Dynamic Analysis of A New Forging Manipulator’s Main Motion Mechanism Based on the Principle of Virtual Work

doi:10.3901/JME.2016.09.018

Abstract

Abstract: A new-type of six-DOF forging manipulator which has front and rear lifting drivers is proposed. The complex vector is used to conduct a comprehensive analysis of the kinematics of the forging manipulator’s major-motion mechanism. The dynamic model of the major-motion mechanism is established based on the principle of virtual work in the case of regarding the cylinder and piston of hydraulic cylinder as one component. The sine velocity planning is made on the end of clamp under the movements of lifting, pitching and horizontal, and the dynamics model is simulated in the case of the given load. The dynamic model of the reduced model is compared with the theoretical model which regards the cylinder and piston of hydraulic cylinder as two components, and the driving force error curve of three hydraulic cylinders of the two models under the condition of three kinds of movements is got. The result shows that the main bearing component of the new forging manipulator is the front lifting hydraulic cylinder.
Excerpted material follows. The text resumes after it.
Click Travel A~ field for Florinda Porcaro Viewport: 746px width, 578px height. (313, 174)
The reduced model is equivalent to the theoretical model, and it simplifies the dynamics modeling process effectively. The result provides an important theoretical basis for the design and applying of the mechanism.
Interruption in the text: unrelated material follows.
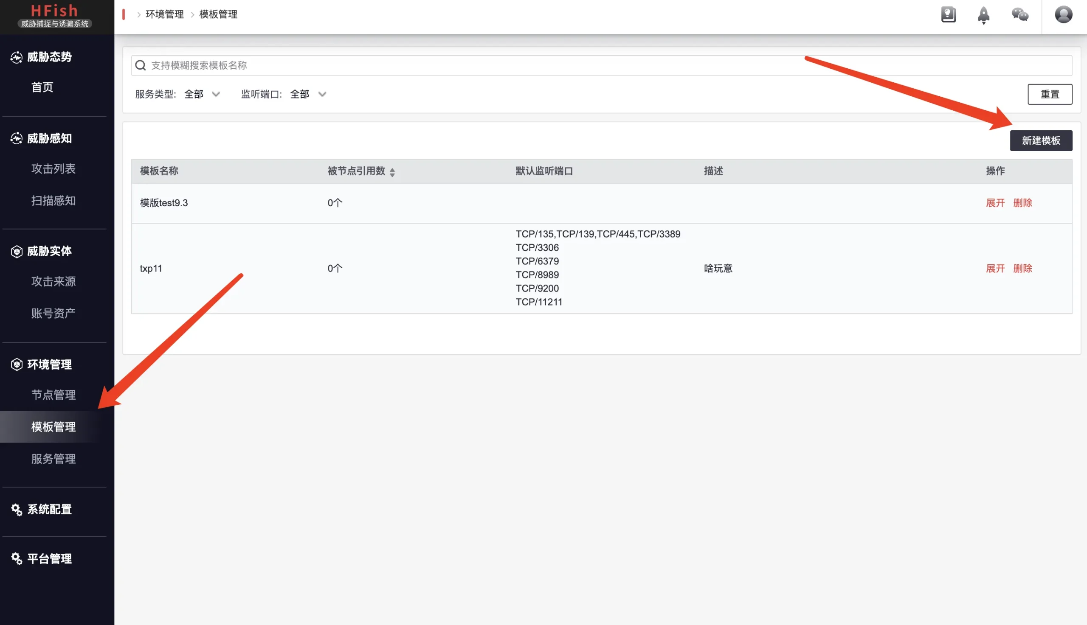
Task: Click the 新建模板 button
Action: 1041,140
Key words: dynamics analysis, kinematics analysis, new-type forging manipulator, principle of virtual work

CLC Number:

TP21

DING Huafeng^{1, 2, 3}, ZU Qi¹, FENG Zemin^{2, 3}. Dynamic Analysis of A New Forging Manipulator’s Main Motion Mechanism Based on the Principle of Virtual Work[J]. Journal of Mechanical Engineering, 2016, 52(9): 18-27.

References

[1] 陈博翁. 一种锻造操作机的机构分析及其虚拟样机[D]. 北京：清华大学,2007. CHEN Boweng. Mechanism analysis on a forging manipulator and its virtual prototyping[D]. Beijing：Tsinghua University,2007.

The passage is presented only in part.